──────── Provided records
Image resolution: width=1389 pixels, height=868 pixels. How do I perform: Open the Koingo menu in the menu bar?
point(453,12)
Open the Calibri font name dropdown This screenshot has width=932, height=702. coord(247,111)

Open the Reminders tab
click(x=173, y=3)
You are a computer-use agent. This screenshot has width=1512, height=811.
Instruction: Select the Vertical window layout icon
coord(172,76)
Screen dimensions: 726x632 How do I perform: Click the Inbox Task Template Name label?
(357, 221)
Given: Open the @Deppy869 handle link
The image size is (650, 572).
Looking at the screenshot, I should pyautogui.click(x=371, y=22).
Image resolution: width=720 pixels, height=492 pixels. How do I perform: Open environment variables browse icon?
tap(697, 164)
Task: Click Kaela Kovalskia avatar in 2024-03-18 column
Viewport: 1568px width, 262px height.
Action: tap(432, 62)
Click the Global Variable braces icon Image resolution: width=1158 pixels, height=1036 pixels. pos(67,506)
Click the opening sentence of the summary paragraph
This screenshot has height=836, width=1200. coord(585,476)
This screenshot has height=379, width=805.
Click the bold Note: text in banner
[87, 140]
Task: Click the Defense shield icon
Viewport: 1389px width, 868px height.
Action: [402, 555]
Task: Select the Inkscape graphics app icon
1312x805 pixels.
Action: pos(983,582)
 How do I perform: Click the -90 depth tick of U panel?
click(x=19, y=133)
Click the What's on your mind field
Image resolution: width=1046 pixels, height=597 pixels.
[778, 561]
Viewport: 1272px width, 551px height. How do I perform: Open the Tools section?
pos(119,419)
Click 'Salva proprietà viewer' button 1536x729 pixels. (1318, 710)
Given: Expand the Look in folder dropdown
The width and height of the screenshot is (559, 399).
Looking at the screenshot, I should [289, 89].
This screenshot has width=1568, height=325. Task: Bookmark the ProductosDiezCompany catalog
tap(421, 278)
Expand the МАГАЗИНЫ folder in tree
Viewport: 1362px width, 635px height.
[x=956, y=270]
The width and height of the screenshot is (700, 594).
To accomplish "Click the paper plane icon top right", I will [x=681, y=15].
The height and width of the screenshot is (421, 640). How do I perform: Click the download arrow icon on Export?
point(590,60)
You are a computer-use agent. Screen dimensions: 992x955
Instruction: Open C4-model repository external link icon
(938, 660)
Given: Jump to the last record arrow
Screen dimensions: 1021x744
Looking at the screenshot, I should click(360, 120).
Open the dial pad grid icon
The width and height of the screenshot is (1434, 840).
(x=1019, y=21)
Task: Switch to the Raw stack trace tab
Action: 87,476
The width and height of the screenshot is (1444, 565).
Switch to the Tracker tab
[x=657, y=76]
────────────────
Task item:
Lines in the data containing the string "Expand" are to be counted; give that number alone.

Answer to this problem:
2